FRSEMR 61J: No Fear, No Hate, No Pain? Questioning Identity and its Others in Modern Literature about Spain

Semester: 

Fall

Offered: 

2017

Description

What’s the connection between fear, hate, pain and identity? To what extent are our personal and collective identities shaped by received ideas of “others”? Does questioning “others” help us understand our ideas of culture, nation, and polity? How do these questions help us understand our position in current political debates? What’s the value of asking these questions when we read modern literature about Spain? Najat El Hachmi will guide us in her turn-of-the-century journey of emancipation between Morocco and Barcelona. A journalist going by the same name as novelist Javier Cercas will rely on fiction to tell the truth of an anonymous hero of the Spanish Civil War. Juan José Saer, an Argentine writer living in France, will tell us an unsettling narrative of survival set in the 16th century about a 15-year-old cabin boy who was captured en route from Spain to the New World, and lived among cannibals for a decade.

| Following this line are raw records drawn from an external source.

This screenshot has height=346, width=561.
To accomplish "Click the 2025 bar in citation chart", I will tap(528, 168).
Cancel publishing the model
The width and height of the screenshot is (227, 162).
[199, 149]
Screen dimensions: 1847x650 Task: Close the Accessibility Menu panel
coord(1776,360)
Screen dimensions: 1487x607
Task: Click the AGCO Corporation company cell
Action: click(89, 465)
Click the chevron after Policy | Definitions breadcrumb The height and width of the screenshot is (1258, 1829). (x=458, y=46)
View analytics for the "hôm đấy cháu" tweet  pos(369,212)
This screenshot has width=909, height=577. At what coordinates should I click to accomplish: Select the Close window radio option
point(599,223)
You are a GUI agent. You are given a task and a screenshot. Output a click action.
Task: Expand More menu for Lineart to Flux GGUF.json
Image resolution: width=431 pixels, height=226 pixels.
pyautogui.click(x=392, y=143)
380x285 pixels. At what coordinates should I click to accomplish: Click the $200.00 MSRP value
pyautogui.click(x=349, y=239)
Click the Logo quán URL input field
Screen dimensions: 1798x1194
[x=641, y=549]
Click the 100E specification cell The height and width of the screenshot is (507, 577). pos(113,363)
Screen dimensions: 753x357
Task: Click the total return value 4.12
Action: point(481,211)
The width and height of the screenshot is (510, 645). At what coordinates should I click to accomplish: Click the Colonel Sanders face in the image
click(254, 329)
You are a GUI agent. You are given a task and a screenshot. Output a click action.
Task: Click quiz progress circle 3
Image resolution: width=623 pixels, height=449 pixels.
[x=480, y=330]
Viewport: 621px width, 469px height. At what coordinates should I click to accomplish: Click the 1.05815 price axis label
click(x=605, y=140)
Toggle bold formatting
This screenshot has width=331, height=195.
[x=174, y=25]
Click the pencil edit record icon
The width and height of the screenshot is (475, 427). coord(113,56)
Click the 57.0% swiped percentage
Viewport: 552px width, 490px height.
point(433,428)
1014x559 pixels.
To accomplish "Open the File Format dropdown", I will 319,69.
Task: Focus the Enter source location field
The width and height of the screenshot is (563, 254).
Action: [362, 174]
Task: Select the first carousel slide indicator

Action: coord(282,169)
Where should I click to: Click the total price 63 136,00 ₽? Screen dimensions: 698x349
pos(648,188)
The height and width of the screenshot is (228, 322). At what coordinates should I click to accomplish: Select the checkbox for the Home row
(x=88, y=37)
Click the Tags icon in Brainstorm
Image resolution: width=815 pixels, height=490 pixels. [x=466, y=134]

Carmen Laforet and Leopoldo Alas will spin tales of grit and self-reliance about a Catalan teenager and a Galician spinster in times of socio-political repression. Federico García Lorca’s poems will show us a kaleidoscopic view of Depression-era New York. Among the aims of this seminar is to discuss how autobiography, fiction and poetry may challenge and entice readers to consent to or dissent from such representations. That is why this seminar also introduces students to different literary traditions while providing them with essential skills of literary analysis such as close reading and conceptual and historical framing.